I think the last two recommendations, which I'll discuss today, are in many respects the easiest to endorse -- to increase coverage of middle America, rural areas and religion, and to establish a system for evaluating public attacks on the NYT (and other papers) with a view toward determining whether and how to respond.

The NYT has wisely in recent years expanded its national circulation, thereby slowly increasing its total circulation at a time when many other papers have lost readers. It should go without saying that if a paper is going to become a national one and be delivered daily in wide areas, it is going to have to improve coverage far and wide.

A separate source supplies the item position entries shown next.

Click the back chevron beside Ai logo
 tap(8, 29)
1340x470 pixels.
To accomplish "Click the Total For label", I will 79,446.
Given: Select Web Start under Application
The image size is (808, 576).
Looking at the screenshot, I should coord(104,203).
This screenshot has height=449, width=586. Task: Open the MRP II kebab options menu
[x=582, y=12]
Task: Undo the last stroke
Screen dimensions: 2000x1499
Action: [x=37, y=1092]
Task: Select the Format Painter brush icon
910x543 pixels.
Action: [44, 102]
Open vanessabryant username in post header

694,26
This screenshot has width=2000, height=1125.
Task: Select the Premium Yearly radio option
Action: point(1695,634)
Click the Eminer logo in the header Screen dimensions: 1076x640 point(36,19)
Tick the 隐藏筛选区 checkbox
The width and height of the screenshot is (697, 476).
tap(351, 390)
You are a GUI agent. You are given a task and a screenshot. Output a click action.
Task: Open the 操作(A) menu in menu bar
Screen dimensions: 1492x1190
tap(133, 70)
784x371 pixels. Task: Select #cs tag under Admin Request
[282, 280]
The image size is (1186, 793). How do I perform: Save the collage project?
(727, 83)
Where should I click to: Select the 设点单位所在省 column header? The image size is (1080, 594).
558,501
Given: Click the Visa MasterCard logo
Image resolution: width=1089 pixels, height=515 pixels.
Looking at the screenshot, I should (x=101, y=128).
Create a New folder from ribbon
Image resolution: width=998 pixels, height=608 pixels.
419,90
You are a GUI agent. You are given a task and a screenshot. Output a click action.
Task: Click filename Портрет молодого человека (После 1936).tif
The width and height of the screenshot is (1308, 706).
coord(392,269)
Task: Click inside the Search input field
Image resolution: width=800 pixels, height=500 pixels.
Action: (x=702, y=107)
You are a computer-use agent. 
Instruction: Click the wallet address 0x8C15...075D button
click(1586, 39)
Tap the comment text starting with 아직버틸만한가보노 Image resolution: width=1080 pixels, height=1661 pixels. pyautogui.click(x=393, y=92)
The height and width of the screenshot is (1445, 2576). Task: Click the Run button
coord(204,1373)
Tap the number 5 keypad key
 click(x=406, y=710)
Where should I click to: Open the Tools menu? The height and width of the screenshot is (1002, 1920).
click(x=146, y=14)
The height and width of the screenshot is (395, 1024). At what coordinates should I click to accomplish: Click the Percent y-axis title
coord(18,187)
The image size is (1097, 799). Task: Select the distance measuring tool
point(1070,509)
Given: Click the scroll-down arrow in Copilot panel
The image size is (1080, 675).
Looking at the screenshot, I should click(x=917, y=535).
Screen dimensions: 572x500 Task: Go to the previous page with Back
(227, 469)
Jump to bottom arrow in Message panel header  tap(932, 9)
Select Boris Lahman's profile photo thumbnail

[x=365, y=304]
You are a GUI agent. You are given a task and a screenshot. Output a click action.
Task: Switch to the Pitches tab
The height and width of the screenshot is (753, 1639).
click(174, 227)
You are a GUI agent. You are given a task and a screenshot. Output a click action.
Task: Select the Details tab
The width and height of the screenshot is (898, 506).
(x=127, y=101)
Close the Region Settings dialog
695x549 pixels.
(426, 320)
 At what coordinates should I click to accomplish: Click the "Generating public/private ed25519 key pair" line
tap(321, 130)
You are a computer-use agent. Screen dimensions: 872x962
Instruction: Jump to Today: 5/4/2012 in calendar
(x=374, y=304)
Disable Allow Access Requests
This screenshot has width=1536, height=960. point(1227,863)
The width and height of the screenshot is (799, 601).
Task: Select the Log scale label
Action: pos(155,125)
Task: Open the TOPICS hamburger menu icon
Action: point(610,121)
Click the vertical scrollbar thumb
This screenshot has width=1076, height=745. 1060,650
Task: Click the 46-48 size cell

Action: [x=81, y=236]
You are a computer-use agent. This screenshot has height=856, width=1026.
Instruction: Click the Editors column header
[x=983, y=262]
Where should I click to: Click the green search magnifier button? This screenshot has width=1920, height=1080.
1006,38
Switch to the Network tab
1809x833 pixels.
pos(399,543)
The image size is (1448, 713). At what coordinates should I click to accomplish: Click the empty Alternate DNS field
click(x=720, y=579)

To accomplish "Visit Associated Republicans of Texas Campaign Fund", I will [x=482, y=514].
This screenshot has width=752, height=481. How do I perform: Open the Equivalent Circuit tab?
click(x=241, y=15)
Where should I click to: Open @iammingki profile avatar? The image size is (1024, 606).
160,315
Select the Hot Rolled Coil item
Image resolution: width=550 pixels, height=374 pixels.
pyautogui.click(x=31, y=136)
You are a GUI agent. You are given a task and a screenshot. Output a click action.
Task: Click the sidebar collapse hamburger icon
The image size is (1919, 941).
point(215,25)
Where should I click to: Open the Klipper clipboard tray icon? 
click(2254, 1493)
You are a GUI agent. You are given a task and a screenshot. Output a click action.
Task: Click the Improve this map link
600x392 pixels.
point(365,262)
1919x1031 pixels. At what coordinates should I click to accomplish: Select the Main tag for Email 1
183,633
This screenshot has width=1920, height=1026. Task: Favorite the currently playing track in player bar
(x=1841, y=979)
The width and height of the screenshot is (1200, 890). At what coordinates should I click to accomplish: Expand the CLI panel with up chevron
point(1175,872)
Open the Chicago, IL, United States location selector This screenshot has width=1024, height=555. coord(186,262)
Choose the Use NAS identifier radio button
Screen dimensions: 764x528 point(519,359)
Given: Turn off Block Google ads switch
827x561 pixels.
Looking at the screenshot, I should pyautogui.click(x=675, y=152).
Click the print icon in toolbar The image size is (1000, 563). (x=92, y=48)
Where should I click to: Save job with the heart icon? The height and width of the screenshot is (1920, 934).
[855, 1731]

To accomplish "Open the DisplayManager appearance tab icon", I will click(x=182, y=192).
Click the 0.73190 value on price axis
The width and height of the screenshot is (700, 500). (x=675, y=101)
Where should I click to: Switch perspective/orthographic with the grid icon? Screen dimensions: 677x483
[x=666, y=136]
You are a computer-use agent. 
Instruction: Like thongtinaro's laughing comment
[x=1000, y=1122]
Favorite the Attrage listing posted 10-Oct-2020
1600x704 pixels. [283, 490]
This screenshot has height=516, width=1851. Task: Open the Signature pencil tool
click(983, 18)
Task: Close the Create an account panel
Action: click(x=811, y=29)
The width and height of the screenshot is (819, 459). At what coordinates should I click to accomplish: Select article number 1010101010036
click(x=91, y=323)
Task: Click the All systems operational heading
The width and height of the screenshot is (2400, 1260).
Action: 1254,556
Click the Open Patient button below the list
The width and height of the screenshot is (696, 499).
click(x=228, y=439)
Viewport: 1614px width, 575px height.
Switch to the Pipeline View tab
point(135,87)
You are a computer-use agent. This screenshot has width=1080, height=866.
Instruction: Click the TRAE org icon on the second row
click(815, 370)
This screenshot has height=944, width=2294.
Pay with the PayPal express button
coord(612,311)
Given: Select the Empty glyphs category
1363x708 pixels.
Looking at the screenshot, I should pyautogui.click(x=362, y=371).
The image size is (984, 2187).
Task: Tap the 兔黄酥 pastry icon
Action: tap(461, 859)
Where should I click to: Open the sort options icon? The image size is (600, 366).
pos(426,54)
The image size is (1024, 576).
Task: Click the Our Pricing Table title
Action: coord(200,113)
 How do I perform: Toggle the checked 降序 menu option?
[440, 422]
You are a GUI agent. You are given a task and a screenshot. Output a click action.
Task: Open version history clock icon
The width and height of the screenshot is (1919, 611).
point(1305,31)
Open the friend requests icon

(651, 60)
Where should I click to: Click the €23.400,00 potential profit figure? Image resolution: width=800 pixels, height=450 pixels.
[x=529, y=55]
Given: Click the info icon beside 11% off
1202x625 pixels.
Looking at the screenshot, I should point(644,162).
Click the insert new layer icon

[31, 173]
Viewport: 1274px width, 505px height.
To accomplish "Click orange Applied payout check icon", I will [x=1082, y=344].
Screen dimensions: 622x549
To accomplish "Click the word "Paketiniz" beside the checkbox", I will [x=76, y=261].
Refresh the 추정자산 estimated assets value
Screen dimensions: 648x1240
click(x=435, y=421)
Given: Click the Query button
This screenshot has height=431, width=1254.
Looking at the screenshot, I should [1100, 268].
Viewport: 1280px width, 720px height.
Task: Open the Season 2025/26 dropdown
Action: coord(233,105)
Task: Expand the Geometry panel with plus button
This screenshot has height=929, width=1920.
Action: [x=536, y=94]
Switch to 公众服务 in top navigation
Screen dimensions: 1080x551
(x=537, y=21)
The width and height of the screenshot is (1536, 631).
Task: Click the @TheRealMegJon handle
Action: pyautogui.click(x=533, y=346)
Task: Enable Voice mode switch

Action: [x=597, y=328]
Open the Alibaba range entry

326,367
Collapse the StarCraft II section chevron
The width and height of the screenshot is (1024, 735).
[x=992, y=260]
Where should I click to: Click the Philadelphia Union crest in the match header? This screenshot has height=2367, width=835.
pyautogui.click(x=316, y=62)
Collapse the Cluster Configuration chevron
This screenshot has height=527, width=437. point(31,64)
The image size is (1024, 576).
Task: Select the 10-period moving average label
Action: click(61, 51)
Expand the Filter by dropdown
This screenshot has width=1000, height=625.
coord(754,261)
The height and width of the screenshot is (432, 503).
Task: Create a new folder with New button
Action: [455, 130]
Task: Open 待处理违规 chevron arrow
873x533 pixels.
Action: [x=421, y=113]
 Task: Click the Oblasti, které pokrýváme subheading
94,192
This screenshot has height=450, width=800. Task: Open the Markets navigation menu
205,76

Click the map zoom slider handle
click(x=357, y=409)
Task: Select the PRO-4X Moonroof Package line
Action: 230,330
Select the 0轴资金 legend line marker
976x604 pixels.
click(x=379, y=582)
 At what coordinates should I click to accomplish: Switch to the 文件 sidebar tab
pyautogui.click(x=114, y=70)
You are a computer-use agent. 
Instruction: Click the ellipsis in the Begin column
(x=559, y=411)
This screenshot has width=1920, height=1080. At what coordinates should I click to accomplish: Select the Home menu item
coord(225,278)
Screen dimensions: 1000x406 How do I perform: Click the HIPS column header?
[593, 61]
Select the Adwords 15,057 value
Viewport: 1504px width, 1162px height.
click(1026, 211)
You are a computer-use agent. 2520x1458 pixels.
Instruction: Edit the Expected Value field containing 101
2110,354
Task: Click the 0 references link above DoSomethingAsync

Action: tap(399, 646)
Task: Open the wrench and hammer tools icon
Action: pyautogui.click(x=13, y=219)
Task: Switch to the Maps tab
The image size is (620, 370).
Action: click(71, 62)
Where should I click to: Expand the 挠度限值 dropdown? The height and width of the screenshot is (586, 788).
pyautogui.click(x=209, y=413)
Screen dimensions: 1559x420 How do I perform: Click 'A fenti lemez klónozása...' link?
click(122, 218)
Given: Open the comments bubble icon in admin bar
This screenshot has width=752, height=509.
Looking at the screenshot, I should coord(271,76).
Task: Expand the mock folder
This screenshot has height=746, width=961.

The L.A. Times, on the other hand, by cutting back on national circulation has been losing circulation overall fairly drastically, since newspaper reading has become less popular with the population as a whole, and, to be successful, the paper must appeal to a more widely-scattered elite.. Those who care for the future of the paper are worried. For that matter, as a part of cost cutting, the L.A. Times has even cut back to some extent on circulation in other parts of the state and is failing to cover the entire state of California. I believe and have written repeatedly that this is a bad mistake. The paper has become too Hollywood-oriented. It is filled with the movies and weak on coverage outside Southern California. It's not, in short, the wideranging paper it once was. Even as the New York Times extends its coverage.

The implication of the NYT panel's recommendation about increasing coverage of middle America, rural areas and religion is that that paper will pay more attention to areas and segments of the population that provided the majority for the victories of George W. Bush in the 2000 and 2004 elections.

To the extent that this would increase general understanding of the forces at work in assembling the democratic majority in the country, I think it's a good idea, although I tend to think the Democrats may make something of a comeback against the Republicans in the 2006 midterm elections, unless there's a renewal of terrorist attacks within the U.S. borders.

In any case, such increases in coverage should not be done to win more neocon readership, but simply because it's the right course to follow for any national newspaper.

It is, meanwhile, apparent, that the mainstream press is living through controversial times, and it's not a bad thing to carefully evaluate the criticism, although I caution against undue panic about criticism. The press must go ahead and do what it has to do, and that means covering liberals as well as conservatives, foreign affairs, stories both favorable to and unfavorable to the United States.

The job in journalism is to tell the readers what is happening without fear that news need be slanted to please public opinion. But when papers are criticized, oftentimes they should respond when necessary to explain what they are doing and why.

The danger, with all steps taken to improve credibility is that there is sometimes a tendency to cater too much to the mob. We need not do that to stay in business, but, as always, we have to take due precautions to report as accurately as we can.